Some of us are still denied accommodations or given unqualified interpreters in educational, legal, professional, and medical situations, sometimes with far-reaching or deadly consequences which can change the course of lives and the lives of our loved ones.
We Deaf are less likely to be given leadership roles or denied the jobs we apply for. Yes, some of us are angry.
We are born into a world which we are not completely equipped to fit into, a world designed for those who can hear. Even so, we are amazing.
We have our own unique collectivist culture and Signed Languages. We have fellow Deaf peers in the White House, or working as dentist, authors, physicians, lawyers, engineers, and professors.
We are great mothers, fathers, friends, and any other role that can be found in the hearing world. We have a unique perspective on life and a richness of character that comes from our years of struggling with communication barriers and our identity. If only the hearing world could understand this.

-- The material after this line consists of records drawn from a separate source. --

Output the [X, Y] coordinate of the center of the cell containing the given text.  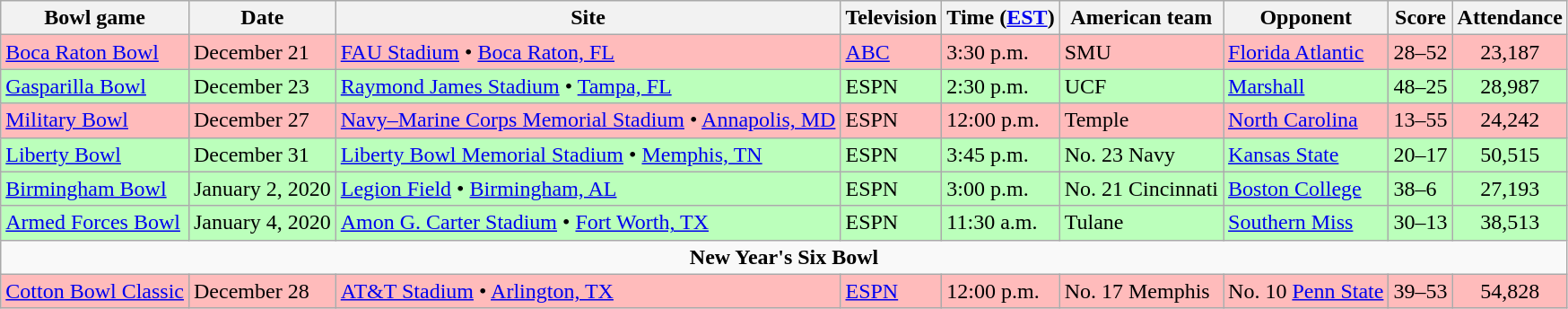
December 28 [262, 291]
Birmingham Bowl [95, 188]
30–13 [1421, 222]
Site [588, 18]
Navy–Marine Corps Memorial Stadium • Annapolis, MD [588, 120]
13–55 [1421, 120]
Southern Miss [1306, 222]
SMU [1141, 52]
Gasparilla Bowl [95, 86]
27,193 [1510, 188]
Liberty Bowl [95, 154]
2:30 p.m. [1001, 86]
23,187 [1510, 52]
Date [262, 18]
Temple [1141, 120]
3:30 p.m. [1001, 52]
11:30 a.m. [1001, 222]
Cotton Bowl Classic [95, 291]
48–25 [1421, 86]
39–53 [1421, 291]
Opponent [1306, 18]
Boston College [1306, 188]
Legion Field • Birmingham, AL [588, 188]
UCF [1141, 86]
Kansas State [1306, 154]
No. 17 Memphis [1141, 291]
No. 21 Cincinnati [1141, 188]
December 31 [262, 154]
50,515 [1510, 154]
3:00 p.m. [1001, 188]
FAU Stadium • Boca Raton, FL [588, 52]
December 23 [262, 86]
December 21 [262, 52]
24,242 [1510, 120]
Liberty Bowl Memorial Stadium • Memphis, TN [588, 154]
Amon G. Carter Stadium • Fort Worth, TX [588, 222]
Bowl game [95, 18]
American team [1141, 18]
Marshall [1306, 86]
No. 10 Penn State [1306, 291]
North Carolina [1306, 120]
Television [892, 18]
December 27 [262, 120]
Boca Raton Bowl [95, 52]
28,987 [1510, 86]
Time (EST) [1001, 18]
38,513 [1510, 222]
New Year's Six Bowl [784, 257]
3:45 p.m. [1001, 154]
Score [1421, 18]
Tulane [1141, 222]
Florida Atlantic [1306, 52]
AT&T Stadium • Arlington, TX [588, 291]
January 2, 2020 [262, 188]
20–17 [1421, 154]
January 4, 2020 [262, 222]
Armed Forces Bowl [95, 222]
38–6 [1421, 188]
Military Bowl [95, 120]
54,828 [1510, 291]
ABC [892, 52]
Attendance [1510, 18]
Raymond James Stadium • Tampa, FL [588, 86]
No. 23 Navy [1141, 154]
28–52 [1421, 52]
Search for the cell housing the specified text and yield its [x, y] center coordinate. 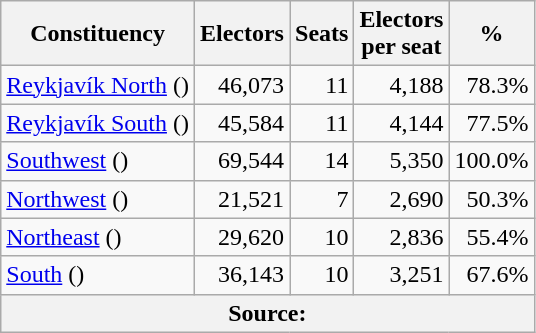
100.0% [492, 161]
78.3% [492, 85]
Electorsper seat [402, 34]
21,521 [242, 199]
Reykjavík South () [98, 123]
50.3% [492, 199]
7 [322, 199]
South () [98, 275]
29,620 [242, 237]
Seats [322, 34]
% [492, 34]
77.5% [492, 123]
Source: [268, 313]
4,188 [402, 85]
67.6% [492, 275]
4,144 [402, 123]
Electors [242, 34]
55.4% [492, 237]
2,690 [402, 199]
45,584 [242, 123]
69,544 [242, 161]
Northwest () [98, 199]
36,143 [242, 275]
14 [322, 161]
3,251 [402, 275]
Reykjavík North () [98, 85]
46,073 [242, 85]
Southwest () [98, 161]
5,350 [402, 161]
2,836 [402, 237]
Constituency [98, 34]
Northeast () [98, 237]
Find where the given text appears and provide that cell's center as (X, Y) coordinate. 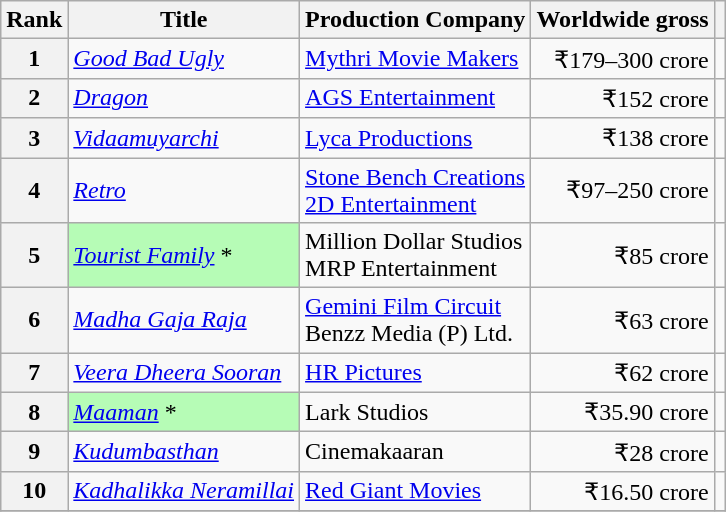
Rank (34, 20)
Worldwide gross (622, 20)
₹16.50 crore (622, 491)
₹63 crore (622, 320)
2 (34, 98)
AGS Entertainment (416, 98)
Good Bad Ugly (184, 59)
₹85 crore (622, 256)
Lyca Productions (416, 138)
7 (34, 373)
Mythri Movie Makers (416, 59)
Title (184, 20)
Lark Studios (416, 412)
Million Dollar StudiosMRP Entertainment (416, 256)
₹35.90 crore (622, 412)
₹97–250 crore (622, 190)
Madha Gaja Raja (184, 320)
8 (34, 412)
Kadhalikka Neramillai (184, 491)
1 (34, 59)
10 (34, 491)
9 (34, 452)
₹179–300 crore (622, 59)
4 (34, 190)
₹138 crore (622, 138)
Production Company (416, 20)
HR Pictures (416, 373)
Maaman * (184, 412)
Dragon (184, 98)
Gemini Film CircuitBenzz Media (P) Ltd. (416, 320)
Stone Bench Creations2D Entertainment (416, 190)
Tourist Family * (184, 256)
₹152 crore (622, 98)
6 (34, 320)
₹28 crore (622, 452)
₹62 crore (622, 373)
5 (34, 256)
Retro (184, 190)
Kudumbasthan (184, 452)
Veera Dheera Sooran (184, 373)
Red Giant Movies (416, 491)
Cinemakaaran (416, 452)
Vidaamuyarchi (184, 138)
3 (34, 138)
Scan for the cell matching the given text and deliver its [X, Y] coordinate at center. 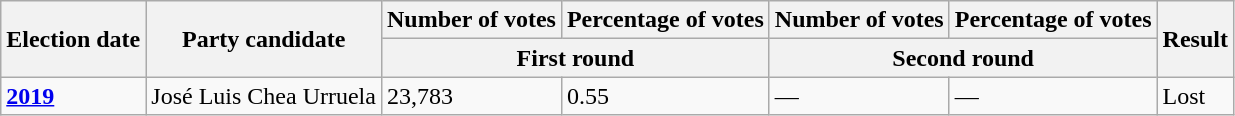
23,783 [471, 96]
Result [1195, 39]
Election date [74, 39]
Party candidate [264, 39]
José Luis Chea Urruela [264, 96]
First round [575, 58]
0.55 [665, 96]
Second round [963, 58]
Lost [1195, 96]
2019 [74, 96]
Detect which cell encompasses the target text, then output its (x, y) center coordinate. 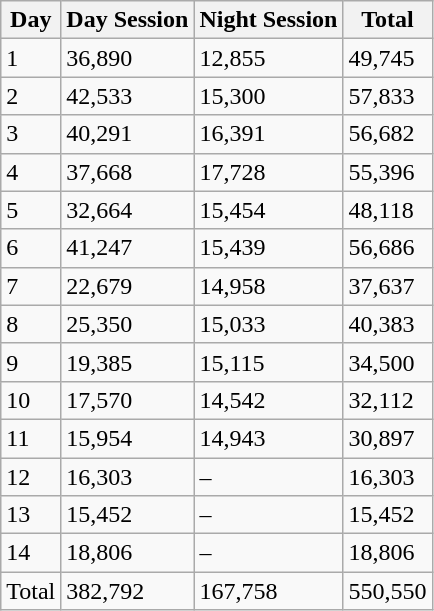
8 (31, 324)
56,686 (388, 248)
48,118 (388, 210)
40,291 (128, 134)
41,247 (128, 248)
11 (31, 438)
34,500 (388, 362)
42,533 (128, 96)
10 (31, 400)
37,668 (128, 172)
Night Session (268, 20)
382,792 (128, 591)
25,350 (128, 324)
3 (31, 134)
Day (31, 20)
17,728 (268, 172)
32,664 (128, 210)
56,682 (388, 134)
30,897 (388, 438)
14,943 (268, 438)
15,954 (128, 438)
6 (31, 248)
15,454 (268, 210)
13 (31, 515)
15,439 (268, 248)
17,570 (128, 400)
5 (31, 210)
14,542 (268, 400)
40,383 (388, 324)
49,745 (388, 58)
19,385 (128, 362)
167,758 (268, 591)
14 (31, 553)
14,958 (268, 286)
Day Session (128, 20)
550,550 (388, 591)
15,300 (268, 96)
16,391 (268, 134)
57,833 (388, 96)
4 (31, 172)
37,637 (388, 286)
2 (31, 96)
9 (31, 362)
12 (31, 477)
1 (31, 58)
15,033 (268, 324)
32,112 (388, 400)
15,115 (268, 362)
7 (31, 286)
55,396 (388, 172)
22,679 (128, 286)
36,890 (128, 58)
12,855 (268, 58)
Return the [X, Y] coordinate for the center point of the cell that contains the specified text.  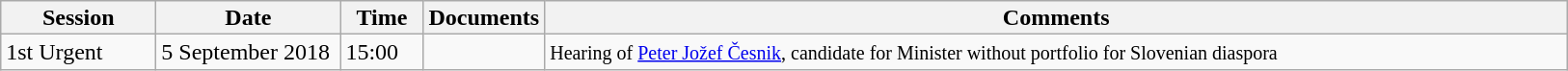
Time [382, 17]
1st Urgent [79, 52]
Hearing of Peter Jožef Česnik, candidate for Minister without portfolio for Slovenian diaspora [1057, 52]
Date [249, 17]
15:00 [382, 52]
5 September 2018 [249, 52]
Documents [484, 17]
Session [79, 17]
Comments [1057, 17]
Output the [X, Y] coordinate of the center of the cell containing the given text.  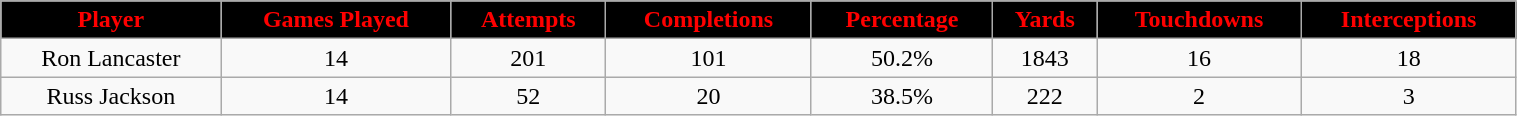
222 [1045, 96]
Yards [1045, 20]
Touchdowns [1199, 20]
Ron Lancaster [111, 58]
Russ Jackson [111, 96]
1843 [1045, 58]
101 [709, 58]
Percentage [902, 20]
50.2% [902, 58]
Completions [709, 20]
Player [111, 20]
Games Played [336, 20]
2 [1199, 96]
18 [1408, 58]
52 [528, 96]
201 [528, 58]
Interceptions [1408, 20]
20 [709, 96]
38.5% [902, 96]
Attempts [528, 20]
3 [1408, 96]
16 [1199, 58]
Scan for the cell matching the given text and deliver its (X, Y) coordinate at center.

The hearing world can do many things to make our world more Deaf-friendly. They can take the time to learn how to accommodate us, and follow through with it. Know that our ability to speak is not always an accurate assessment of how much we can hear.
Police officers and other professional organizations need to make Deaf sensitivity training a part of their core education. Hearing parents of deaf children, help your child find his/her own identity instead of assigning one to them.
At the very least, please do not teach them that those who sign are failures, or that those who choose to learn speech are less Deaf. Take the time to learn about our culture and language. Doing these things is a great start toward making the modern Deaf experience into a more positive one for us.